It’s Time to Upgrade Your Financial Analytics

FP&A leaders under pressure to deliver more timely and accurate analysis should focus on 4 key areas to upgrade their financial analytics capabilities.

The ability to turn around insightful analysis in a timely manner is key to being seen as a trusted business partner. In a world of digital transformation and constant disruption, analysis must keep pace with queries that will change midstream and anticipate questions that have yet to be asked, but should be. To meet these challenges, assess the current state of financial analytics processes.

“Mature reporting processes move beyond simple “board books” toward a more comprehensive “playbook”

“Traditional finance organizations weren’t designed to answer the types of questions that a digital business consistently asks them,” says Christopher Iervolino, Managing VP at Gartner.

Applications must enable a more flexible and collaborative approach with business partners. To that end, says Iervolino, application leaders should first assess their current maturity in four key areas, so they can plot a roadmap for each:

  • Planning and budgeting
  • Integrated financial planning
  • Management and performance reporting
  • Forecasting and modeling

 

Heavy use of Excel is a good indicator of an immature budgeting process. More mature processes rely less on spreadsheets, and favor purpose-built FP&A solutions that provide access to common databases, manage data scenarios and related workflows, and ensure transparency.

 

Immature financial planning capabilities often resemble a shadow budget process, with iterative reporting that can take nine months or more to produce results — by which time the results are often outdated or irrelevant. Other earmarks of immaturity are simplistic reports, scarce analytics and a lack of (or visibility into) business-value insights.

“Maturity in integrated financial planning (IFP) is a binary measure: you either have it or you don’t”
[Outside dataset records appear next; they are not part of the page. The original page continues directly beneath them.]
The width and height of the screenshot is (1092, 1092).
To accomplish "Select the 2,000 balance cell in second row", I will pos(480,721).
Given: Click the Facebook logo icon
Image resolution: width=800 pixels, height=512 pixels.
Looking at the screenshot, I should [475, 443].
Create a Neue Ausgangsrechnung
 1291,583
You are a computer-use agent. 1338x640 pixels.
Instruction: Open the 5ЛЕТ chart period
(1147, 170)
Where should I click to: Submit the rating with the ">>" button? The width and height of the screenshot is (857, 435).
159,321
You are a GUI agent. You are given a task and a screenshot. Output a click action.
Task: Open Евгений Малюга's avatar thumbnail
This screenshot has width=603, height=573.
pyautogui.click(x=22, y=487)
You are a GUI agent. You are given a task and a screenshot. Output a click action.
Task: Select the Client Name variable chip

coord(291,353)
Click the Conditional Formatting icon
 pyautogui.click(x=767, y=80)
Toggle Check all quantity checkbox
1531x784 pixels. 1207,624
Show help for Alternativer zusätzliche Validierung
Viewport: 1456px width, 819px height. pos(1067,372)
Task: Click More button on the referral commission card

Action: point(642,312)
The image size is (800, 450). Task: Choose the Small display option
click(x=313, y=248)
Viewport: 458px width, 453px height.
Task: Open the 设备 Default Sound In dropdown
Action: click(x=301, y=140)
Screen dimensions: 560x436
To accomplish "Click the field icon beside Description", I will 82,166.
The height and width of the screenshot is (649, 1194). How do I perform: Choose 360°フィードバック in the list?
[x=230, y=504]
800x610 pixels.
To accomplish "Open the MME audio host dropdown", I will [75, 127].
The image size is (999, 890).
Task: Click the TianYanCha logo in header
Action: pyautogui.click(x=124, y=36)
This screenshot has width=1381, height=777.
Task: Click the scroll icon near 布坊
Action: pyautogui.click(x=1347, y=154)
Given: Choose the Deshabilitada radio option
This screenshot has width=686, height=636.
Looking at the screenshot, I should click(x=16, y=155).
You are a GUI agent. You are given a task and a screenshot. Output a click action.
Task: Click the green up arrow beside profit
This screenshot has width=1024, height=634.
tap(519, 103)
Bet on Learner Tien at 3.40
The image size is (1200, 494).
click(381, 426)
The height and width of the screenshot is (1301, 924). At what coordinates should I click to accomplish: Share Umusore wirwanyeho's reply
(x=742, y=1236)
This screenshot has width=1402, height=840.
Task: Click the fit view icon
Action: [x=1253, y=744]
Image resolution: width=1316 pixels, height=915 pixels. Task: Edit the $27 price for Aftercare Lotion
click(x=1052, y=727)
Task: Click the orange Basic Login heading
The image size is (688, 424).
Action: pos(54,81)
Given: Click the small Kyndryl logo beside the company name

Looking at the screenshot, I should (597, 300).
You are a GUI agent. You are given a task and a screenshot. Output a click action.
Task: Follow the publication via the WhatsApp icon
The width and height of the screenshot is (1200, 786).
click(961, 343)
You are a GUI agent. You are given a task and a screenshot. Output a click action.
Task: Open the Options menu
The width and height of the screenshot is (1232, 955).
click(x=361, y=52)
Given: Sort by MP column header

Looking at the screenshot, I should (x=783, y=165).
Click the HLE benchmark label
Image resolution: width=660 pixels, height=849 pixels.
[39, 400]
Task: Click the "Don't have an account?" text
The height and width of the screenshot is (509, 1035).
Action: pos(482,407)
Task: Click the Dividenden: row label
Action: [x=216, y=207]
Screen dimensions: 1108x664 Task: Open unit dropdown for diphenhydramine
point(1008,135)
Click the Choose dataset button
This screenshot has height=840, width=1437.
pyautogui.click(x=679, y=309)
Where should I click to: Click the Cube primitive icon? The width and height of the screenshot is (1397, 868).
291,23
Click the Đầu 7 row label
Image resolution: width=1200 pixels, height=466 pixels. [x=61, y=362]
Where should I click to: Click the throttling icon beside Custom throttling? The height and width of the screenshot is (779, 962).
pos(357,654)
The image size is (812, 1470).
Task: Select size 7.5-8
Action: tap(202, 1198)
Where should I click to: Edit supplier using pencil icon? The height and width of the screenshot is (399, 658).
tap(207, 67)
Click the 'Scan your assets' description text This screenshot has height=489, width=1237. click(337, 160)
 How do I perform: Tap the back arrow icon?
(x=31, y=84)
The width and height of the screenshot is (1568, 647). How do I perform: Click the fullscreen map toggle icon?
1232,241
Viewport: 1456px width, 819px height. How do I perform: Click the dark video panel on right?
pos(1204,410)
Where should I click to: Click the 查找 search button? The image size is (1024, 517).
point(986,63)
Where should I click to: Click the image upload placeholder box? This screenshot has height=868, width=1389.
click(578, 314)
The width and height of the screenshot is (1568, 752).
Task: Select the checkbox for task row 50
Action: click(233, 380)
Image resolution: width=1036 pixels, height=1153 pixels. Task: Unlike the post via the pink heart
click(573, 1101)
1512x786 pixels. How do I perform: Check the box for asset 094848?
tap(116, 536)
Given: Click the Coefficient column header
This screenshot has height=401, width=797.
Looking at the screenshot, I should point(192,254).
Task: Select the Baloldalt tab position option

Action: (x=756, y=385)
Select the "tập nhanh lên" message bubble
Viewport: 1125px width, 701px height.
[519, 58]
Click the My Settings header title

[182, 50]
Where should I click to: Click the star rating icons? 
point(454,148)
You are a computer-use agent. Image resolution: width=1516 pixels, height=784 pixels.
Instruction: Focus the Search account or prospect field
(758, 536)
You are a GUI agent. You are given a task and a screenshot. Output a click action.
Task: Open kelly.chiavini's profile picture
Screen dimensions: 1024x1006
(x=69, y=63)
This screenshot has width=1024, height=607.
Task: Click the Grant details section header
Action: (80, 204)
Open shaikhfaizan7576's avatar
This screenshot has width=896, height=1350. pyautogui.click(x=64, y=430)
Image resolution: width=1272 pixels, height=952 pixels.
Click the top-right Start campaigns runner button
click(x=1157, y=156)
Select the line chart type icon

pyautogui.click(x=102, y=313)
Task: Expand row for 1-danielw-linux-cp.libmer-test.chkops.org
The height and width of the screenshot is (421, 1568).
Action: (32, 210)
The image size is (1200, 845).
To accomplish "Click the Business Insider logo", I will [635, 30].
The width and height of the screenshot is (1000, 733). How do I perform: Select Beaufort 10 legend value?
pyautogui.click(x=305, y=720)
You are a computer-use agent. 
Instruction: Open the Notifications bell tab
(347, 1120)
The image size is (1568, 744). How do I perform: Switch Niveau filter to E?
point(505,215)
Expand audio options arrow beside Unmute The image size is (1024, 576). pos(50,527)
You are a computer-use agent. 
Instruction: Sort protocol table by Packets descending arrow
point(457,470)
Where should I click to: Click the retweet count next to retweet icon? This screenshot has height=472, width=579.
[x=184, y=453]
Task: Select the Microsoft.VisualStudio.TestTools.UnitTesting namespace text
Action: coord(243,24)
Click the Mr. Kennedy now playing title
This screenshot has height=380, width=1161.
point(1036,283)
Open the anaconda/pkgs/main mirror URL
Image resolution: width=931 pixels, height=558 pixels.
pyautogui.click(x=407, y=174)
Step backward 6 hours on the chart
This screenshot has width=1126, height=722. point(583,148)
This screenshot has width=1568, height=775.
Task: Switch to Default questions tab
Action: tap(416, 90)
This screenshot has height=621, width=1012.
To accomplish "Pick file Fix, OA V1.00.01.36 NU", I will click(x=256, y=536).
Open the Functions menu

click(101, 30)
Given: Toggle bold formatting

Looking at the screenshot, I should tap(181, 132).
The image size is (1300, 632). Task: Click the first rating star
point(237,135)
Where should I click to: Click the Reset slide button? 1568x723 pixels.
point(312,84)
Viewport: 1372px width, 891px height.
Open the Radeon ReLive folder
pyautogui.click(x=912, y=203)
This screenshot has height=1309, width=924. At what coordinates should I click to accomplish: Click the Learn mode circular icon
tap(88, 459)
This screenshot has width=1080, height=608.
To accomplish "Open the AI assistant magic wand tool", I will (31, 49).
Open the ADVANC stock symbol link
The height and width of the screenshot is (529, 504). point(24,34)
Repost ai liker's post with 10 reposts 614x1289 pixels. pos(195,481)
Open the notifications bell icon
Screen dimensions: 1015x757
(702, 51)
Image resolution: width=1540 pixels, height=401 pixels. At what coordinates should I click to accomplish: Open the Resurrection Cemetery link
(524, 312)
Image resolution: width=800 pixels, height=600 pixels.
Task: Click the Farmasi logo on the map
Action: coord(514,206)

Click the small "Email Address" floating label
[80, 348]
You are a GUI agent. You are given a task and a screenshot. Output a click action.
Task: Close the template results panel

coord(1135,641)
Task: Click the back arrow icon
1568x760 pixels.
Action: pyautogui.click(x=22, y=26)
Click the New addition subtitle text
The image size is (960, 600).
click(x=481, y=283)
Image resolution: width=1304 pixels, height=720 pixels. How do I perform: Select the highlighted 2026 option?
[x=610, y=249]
“Higher levels of maturity are characterized by a focus on business drivers that impact the financial line items,” says John E. Van Decker, VP Analyst at Gartner. “The level of detail used must be appropriate to test a hypothesis (“what if”) in a way that has business relevance. For example, this may include planning at low product SKU or customer levels, even if it requires tens of thousands of planning elements.”

 

Most finance departments are just beginning on the path to maturity in integrated financial planning (IFP). Finance departments that struggle to generate business insights in a timely and accurate manner from high-level financial data can rarely support an IFP program.

 

By contrast, higher levels of maturity in IFP translate into increased collaboration with other business domains — and greater business influence. For example, a mature IFP program can target specific financial-planning objectives in outside business areas and generate fresh insights for its sales team.

 

Relatively immature FP&A functions routinely struggle with answering the “why” behind the numbers. In these departments, spreadsheet-based deliverables often focus solely on accounting numbers, and lack many (or any) outside inputs and analytics, making it difficult to generate any insight.

 

“Less mature FP&A capabilities typically rely on traditional planning and budgeting tools for forecasting and modelling capabilities”

 

More mature performance reporting takes a holistic approach to answering the “why” behind financial results. Key to the mature state is the ability to capture and integrate a wide variety of data from different sources — from enterprise resource planning tools and FP&A systems to the disparate Microsoft Office files that inevitably float around various outside departments.

 

Mature reporting processes move beyond simple “board books” toward a more comprehensive “playbook” that incorporates a variety of data, builds a narrative around it and ultimately generates actionable insights.

 

Less mature FP&A capabilities typically rely on traditional planning and budgeting tools for forecasting and modeling capabilities. These tools tend to be static, and can’t cope with highly complex business environments.

 

Greater maturity in these areas is marked by the ability to provide faster and more predictive analytics, adjustments “on the fly,” and an emphasis on high performance through leveraging in-memory computing (IMC) and advanced analytics.

 

Read more: 3 Steps to Implement Rolling Forecasts

 

Once application leaders have assessed the current maturity of these key FP&A processes, they can more ably develop roadmaps for upgrades that will ensure that FP&A can understand the questions their business partners are asking today and will likely need to answer in the future. As solutions enabled by artificial intelligence begin to enter the workplace, finance will become an increasingly tech-enabled field.

 

This article has been updated from the original, published on April 6, 2018, to reflect new events, conditions or research.